Common usage patterns within a DPF function:

>>> def my_analytics_function(data_connector, context):
...     df = data_connector.to_pandas()
...
...     # Save pickle objects (default behavior)
...     results = {'total': df['amount'].sum(), 'count': len(df)}
...     context.upload_to_stage(results, "summary.pkl")
...
...     # Save JSON data
...     import json
...     context.upload_to_stage(
...         results, "summary.json",
...         write_function=lambda obj, path: json.dump(obj, open(path, 'w'))
...     )
...
...     # Save CSV file
...     df_processed = df.groupby('category').sum()
...     context.upload_to_stage(
...         df_processed, "aggregated.csv",
...         write_function=lambda df, path: df.to_csv(path, index=False)
...     )

Copy

Note

The method automatically handles temporary file creation and cleanup. Files are uploaded with auto_compress=False and overwrite=True.

class snowflake.ml.modeling.distributors.distributed_partition_function.stage_artifacts_manager.StageArtifactsManager(session, stage_path_prefix: str)¶

Bases: object

Provides a user-friendly interface to list, download, and load artifacts that were saved to a specific stage path for a given partition.
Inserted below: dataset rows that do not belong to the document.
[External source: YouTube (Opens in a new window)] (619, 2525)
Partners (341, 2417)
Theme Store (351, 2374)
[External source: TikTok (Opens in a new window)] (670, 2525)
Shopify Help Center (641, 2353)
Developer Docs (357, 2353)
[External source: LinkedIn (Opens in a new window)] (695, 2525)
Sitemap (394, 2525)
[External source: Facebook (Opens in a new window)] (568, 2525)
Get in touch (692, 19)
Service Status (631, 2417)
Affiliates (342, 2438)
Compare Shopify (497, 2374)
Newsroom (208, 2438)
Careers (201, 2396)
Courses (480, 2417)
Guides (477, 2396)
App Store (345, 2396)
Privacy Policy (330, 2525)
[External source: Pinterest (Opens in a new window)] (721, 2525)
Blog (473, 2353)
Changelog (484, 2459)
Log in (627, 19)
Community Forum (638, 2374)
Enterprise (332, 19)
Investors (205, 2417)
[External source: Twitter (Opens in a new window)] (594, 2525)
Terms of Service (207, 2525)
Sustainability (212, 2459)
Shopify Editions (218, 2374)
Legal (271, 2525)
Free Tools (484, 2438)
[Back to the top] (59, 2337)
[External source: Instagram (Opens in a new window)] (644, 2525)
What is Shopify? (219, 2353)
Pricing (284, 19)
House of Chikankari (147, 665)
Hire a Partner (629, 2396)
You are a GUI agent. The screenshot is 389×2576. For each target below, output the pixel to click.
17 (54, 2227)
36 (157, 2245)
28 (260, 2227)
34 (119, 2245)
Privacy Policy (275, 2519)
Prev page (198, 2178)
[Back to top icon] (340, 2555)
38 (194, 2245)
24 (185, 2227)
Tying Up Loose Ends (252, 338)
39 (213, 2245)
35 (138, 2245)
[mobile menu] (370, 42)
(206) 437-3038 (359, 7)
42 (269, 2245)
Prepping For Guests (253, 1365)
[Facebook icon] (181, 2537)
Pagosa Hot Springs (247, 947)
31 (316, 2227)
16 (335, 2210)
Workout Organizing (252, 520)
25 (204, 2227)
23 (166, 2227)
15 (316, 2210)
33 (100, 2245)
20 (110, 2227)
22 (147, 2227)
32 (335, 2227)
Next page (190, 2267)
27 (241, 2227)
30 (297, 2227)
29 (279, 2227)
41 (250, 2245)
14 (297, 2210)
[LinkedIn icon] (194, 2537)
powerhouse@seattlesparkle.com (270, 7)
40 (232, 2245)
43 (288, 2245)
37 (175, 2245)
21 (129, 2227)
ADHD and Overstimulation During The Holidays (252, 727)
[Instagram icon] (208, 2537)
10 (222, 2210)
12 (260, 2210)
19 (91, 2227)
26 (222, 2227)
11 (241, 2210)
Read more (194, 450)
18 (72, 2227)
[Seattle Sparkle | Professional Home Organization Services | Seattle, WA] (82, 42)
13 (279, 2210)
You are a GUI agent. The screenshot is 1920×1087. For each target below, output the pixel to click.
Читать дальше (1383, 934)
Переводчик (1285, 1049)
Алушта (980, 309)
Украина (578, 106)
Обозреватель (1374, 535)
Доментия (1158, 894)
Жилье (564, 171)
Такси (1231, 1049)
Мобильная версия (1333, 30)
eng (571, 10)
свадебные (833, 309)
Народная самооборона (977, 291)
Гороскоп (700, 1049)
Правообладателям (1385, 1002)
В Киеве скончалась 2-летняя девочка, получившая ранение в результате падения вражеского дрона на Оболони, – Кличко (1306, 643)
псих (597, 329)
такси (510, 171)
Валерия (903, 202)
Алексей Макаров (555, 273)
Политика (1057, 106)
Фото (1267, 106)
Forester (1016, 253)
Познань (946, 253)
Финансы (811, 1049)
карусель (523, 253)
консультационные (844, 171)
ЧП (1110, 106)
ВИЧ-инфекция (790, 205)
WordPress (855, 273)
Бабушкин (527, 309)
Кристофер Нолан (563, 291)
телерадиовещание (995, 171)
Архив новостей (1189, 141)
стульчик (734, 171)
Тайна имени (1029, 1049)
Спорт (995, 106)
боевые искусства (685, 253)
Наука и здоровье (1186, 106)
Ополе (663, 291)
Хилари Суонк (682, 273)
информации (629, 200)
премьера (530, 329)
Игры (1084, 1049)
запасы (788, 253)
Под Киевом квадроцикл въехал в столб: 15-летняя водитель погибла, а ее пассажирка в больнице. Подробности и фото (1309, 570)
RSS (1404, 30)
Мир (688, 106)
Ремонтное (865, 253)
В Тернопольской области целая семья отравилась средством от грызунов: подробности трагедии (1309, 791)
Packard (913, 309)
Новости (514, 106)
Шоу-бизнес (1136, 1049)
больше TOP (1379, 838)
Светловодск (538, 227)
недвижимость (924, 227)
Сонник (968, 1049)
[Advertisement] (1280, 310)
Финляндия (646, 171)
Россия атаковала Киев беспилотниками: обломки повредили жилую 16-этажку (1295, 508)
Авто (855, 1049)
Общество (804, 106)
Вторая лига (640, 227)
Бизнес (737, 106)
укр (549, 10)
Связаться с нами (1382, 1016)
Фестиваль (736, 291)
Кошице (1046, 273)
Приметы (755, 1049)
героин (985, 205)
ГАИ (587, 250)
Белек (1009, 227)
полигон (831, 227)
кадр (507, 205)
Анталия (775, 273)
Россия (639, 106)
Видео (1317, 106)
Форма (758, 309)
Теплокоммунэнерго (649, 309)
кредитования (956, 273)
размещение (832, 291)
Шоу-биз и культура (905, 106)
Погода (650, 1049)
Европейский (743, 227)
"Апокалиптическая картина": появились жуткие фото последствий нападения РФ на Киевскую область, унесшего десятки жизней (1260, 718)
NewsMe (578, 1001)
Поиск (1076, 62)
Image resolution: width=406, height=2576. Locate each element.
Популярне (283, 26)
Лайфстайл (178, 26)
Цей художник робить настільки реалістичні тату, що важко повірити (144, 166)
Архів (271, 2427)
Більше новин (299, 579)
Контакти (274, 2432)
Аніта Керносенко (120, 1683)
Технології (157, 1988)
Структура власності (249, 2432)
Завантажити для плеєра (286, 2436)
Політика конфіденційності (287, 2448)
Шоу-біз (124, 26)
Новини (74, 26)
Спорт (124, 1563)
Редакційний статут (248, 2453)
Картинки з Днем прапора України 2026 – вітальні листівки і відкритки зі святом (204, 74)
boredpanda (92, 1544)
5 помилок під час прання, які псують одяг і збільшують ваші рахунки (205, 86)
This class handles the common workflow of retrieving artifacts from Snowflake stages, with automatic deserialization for Python objects and flexible handling of different file types.

Example

Basic usage after a DPF run completes:

>>> # Get the stage artifacts manager for a specific partition
>>> manager = run.partition_details["North"].stage_artifacts_manager

Copy

>>> # List all available artifacts
>>> files = manager.list()
>>> print(files)  # ['model.pkl', 'metrics.json', 'predictions.csv']

Copy

>>> # Download and deserialize a pickle file (default behavior)
>>> model = manager.get("model.pkl")

Copy

>>> # Download and load JSON with custom deserializer
>>> import json
>>> metrics = manager.get("metrics.json", read_function=lambda path: json.load(open(path, 'r')))

Copy

>>> # Download raw file to specific local directory
>>> import tempfile
>>> local_dir = tempfile.mkdtemp()
>>> csv_path = manager.download("predictions.csv", local_dir)
>>> print(f"Downloaded to: {csv_path}")

Copy

>>> # Load text files with custom deserializers
>>> with open('config.txt', 'w') as f: f.write("setting=value")
>>> config = manager.get("config.txt", read_function=lambda path: open(path, 'r').read())

Copy

download(remote_filename: str, local_destination_dir: str) → str¶

Downloads a single raw artifact file to a specified local directory.

Parameters:

remote_filename – The name of the file to download (e.g., “model.pkl”).
local_destination_dir – The local directory to save the file in.

Returns:

The full local path to the downloaded file.

get(filename: str, *, read_function: Callable[[str], Any] | None = None) → Any¶

Downloads an artifact to a temporary location and deserializes it into a Python object.

How it works:

If ‘read_function’ is NOT provided (default): The file is assumed to be a pickle file and will be loaded with pickle.load.
If ‘read_function’ IS provided: That function will be called to load the object from the downloaded file path.

Parameters:

filename – The name of the artifact to get (e.g., “model.pkl”).
read_function – Optional. A function that takes one argument (the local file path) and returns the deserialized Python object. Example: lambda path: json.load(open(path, ‘r’))

Returns:

The deserialized Python object.

list() → List[str]¶: Lists the filenames of all artifacts in the partition’s stage directory.